They go in the room. The mirror across from the bed is most certainly two-way glass. He sheds his jacket and cuff links, toes off his shoes. Barton mirrors his movements, his eyes remote. They are silent the whole time, not speaking and barely making any noise. Barton sinks to his knees in one smooth motion and has Coulson’s belt unbuckled and fly down in mere seconds. He proceeds to blow Coulson with a thoroughness that leaves Coulson undone, beyond coherent thought, his chest heaving with silent gasps. He tries to get Barton off his cock before he comes but Barton is a stubborn bastard and he doesn’t really want to win that fight anyway, so it ends with Barton swallowing around him as his eyes roll back in his head. After, he pushes Barton back and pulls his pants off, any thought of grace or smoothness crushed by the sight of Barton’s mouth, swollen and slick with his come.

It’s a blur after that. They never make it to the bed—Coulson fucks Barton on the floor, roughly, faster than he wants to, but any attempt to slow it down is rejected by Barton, who urges him on with the demanding roll of his hips. For some reason, Barton doesn’t want this…encounter…to be any more intimate than it already is. And it is intimate. It _is_. It’s the most intimate night of Coulson’s life, even though they never speak or kiss. It’s in the way Barton does anything Coulson wants (except slow down), the way he moves after the barest pressure on his hip, his shoulder, his leg, turning and flexing and _taking it_ without hesitation or question.

When Coulson finally collapses and can’t move, too fucked out to even think about Natasha or the agents outside who must be listening in, he reaches over and lays his hand on Barton’s stomach. For one minute, Barton lays still under his hand, permitting the gentle touch that asks for nothing in return, but then he is moving, rolling away, and Coulson’s hand falls limply on the floor.

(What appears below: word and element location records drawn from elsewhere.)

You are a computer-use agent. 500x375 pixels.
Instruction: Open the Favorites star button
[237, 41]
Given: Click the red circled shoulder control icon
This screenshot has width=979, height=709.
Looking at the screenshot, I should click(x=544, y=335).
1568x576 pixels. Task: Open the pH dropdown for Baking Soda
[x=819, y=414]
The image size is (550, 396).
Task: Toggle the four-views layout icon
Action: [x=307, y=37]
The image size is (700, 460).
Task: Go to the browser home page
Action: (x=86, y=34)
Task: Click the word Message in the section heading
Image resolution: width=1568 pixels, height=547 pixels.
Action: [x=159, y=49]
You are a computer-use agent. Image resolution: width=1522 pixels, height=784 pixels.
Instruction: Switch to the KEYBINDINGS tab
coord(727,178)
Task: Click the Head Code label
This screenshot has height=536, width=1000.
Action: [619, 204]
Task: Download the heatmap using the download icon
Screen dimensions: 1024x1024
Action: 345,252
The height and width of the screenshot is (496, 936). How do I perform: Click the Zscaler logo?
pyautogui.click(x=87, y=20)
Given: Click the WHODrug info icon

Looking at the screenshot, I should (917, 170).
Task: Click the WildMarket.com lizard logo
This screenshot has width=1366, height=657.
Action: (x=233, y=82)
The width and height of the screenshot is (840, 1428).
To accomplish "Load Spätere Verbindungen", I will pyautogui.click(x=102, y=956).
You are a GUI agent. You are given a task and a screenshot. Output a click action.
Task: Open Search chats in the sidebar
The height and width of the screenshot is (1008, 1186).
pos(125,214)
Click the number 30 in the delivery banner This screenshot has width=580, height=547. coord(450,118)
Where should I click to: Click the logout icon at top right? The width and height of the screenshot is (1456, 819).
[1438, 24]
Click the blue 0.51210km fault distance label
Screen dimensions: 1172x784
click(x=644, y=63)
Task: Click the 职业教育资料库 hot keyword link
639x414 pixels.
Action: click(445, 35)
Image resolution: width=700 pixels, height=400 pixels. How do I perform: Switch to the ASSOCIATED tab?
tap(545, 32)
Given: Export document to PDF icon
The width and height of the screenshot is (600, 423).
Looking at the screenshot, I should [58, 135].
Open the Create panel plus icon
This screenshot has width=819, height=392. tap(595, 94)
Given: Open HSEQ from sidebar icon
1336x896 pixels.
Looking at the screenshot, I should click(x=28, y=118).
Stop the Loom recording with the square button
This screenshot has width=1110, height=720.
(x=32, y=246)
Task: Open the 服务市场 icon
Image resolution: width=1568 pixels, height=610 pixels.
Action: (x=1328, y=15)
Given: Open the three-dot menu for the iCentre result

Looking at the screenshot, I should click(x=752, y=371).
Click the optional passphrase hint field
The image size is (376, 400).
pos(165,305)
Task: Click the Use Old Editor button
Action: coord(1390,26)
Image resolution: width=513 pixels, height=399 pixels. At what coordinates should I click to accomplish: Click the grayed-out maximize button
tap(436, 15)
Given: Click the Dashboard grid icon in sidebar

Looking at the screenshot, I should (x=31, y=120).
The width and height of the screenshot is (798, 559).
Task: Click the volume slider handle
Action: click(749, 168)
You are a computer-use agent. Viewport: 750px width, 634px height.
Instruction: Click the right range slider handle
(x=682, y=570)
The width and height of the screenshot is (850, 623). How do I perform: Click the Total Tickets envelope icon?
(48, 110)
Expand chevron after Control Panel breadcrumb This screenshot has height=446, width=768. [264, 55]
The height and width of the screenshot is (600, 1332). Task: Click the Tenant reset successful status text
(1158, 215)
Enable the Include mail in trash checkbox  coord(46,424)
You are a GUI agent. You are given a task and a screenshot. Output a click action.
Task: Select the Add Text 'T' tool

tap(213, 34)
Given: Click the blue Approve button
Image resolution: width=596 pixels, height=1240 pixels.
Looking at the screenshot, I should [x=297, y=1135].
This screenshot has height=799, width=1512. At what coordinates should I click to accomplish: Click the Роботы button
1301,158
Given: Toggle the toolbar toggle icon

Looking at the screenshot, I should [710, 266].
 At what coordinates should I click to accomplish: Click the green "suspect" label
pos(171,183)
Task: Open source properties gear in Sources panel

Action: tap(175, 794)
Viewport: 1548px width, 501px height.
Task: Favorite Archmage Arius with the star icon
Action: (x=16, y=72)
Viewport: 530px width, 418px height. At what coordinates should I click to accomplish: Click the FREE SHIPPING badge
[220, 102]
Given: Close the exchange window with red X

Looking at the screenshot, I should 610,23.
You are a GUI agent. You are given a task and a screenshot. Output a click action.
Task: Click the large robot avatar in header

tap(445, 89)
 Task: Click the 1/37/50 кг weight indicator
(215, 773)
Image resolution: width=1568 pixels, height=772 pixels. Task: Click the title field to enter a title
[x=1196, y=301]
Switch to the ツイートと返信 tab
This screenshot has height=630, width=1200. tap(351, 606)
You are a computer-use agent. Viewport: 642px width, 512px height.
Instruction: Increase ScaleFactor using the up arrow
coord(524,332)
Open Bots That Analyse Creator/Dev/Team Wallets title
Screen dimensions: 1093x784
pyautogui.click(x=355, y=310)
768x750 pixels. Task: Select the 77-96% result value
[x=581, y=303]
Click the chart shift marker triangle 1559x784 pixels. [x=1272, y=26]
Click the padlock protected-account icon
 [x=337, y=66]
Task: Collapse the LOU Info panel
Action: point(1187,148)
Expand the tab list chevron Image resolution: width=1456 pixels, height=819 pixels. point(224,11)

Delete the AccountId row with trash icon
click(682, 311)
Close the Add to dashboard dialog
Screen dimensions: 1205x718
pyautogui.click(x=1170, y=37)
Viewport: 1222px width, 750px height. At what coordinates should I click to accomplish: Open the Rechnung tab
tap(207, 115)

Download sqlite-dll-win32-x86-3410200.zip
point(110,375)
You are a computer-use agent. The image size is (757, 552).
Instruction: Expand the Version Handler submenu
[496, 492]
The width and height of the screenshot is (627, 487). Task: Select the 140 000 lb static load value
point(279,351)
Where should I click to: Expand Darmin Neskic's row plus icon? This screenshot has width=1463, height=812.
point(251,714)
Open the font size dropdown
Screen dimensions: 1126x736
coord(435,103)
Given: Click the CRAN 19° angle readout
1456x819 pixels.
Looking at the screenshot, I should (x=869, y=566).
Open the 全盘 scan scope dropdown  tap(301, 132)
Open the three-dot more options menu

Natasha got her intel, she’s clear. They can go.

They never talk about it. 

//

It breaks completely in Buenos Aires.

//

“You can say no,” Coulson says, handing over the file. “We can always come up with something else.”

Barton reads the whole file like he did all those years ago, closing it and looking at Coulson. He keeps his face blank, the poker face that is legend, while Barton studies him. Something moves in those cool grey eyes, something stormy and maybe even hurt, but it’s gone too quickly for Coulson to get a good read on it. Another sharp nod and Coulson closes his eyes, his heart cracking in his chest as Barton brushes by him.

Tokyo is two years and dozens of ops ago, and there hasn’t been an order like this since but he feels like he just betrayed Barton somehow, like the rules changed and he didn’t know. But Barton never says a word, and it’s business as usual as they set up shop in B.A. 

Barton is gone all night, and this time, he makes noise. He talks— _harder, faster, more_ —and grunts and groans through the whole thing. Even Sitwell, the second most senior agent on the op, is blushing listening to Barton’s comm. But the real insult is when Barton whispers, “Again?”

(And it is an insult, a performance, which is aimed directly at Coulson’s heart and Hawkeye never misses.)

Coulson endures round two, which Barton’s steady diet of moans tells him is slow and thorough, with his emotions so locked down he thinks he might choke on them. His heart is breaking, Barton is flaying it in his chest, punishing him for a choice Coulson made years before he ever heard the name Clint Barton. This is the job, the life Coulson dedicated himself to before he knew what the real price would be. It’s all he’s got and now he knows it’s all he will ever have. Because he’s made the wrong move somewhere and put himself on the wrong side of a line in Barton’s head, one he won’t be allowed to cross again.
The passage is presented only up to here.